Polycomb repressive complex 2 is a barrier to KRAS-driven inflammation and epithelial-mesenchymal transition in non-small-cell lung cancer


  • M. Serresi
  • G. Gargiulo
  • N. Proost
  • B. Siteur
  • M. Cesaroni
  • M. Koppens
  • H. Xie
  • K.D. Sutherland
  • D. Hulsman
  • E. Citterio
  • S. Orkin
  • A. Berns
  • M. van Lohuizen


  • Cancer Cell


  • Canc Cell 29 (1): 17-31


  • Polycomb repressive complexes (PRC) are frequently implicated in human cancer, acting either as oncogenes or tumor suppressors. Here, we show that PRC2 is a critical regulator of KRAS-driven non-small cell lung cancer progression. Modulation of PRC2 by either Ezh2 overexpression or Eed deletion enhances KRAS-driven adenomagenesis and inflammation, respectively.
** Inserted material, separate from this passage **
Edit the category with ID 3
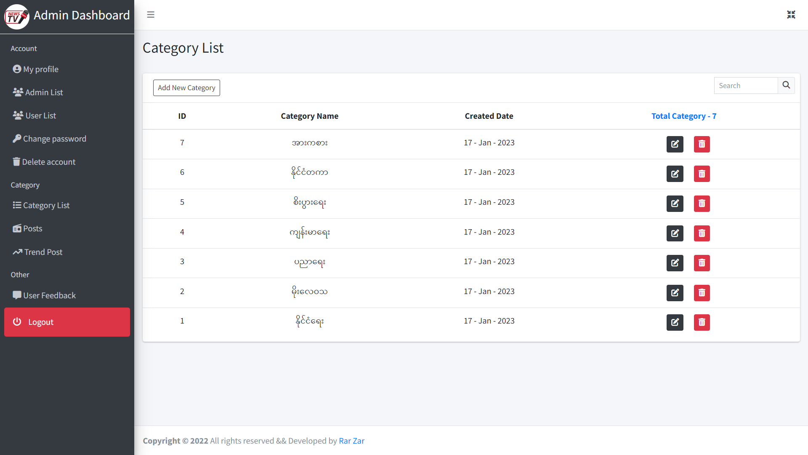Viewport: 808px width, 455px height. (x=675, y=263)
Eed-loss-driven inflammation leads to massive macrophage recruitment and marked decline in tissue function. Additional Trp53 inactivation activates a cell-autonomous epithelial-to-mesenchymal transition program leading to an invasive mucinous adenocarcinoma. A switch between methylated/acetylated chromatin underlies the tumor phenotypic evolution, prominently involving genes controlled by Hippo/Wnt signaling. Our observations in the mouse models were conserved in human cells. Importantly, PRC2 inactivation results in context-dependent phenotypic alterations, with implications for its therapeutic application.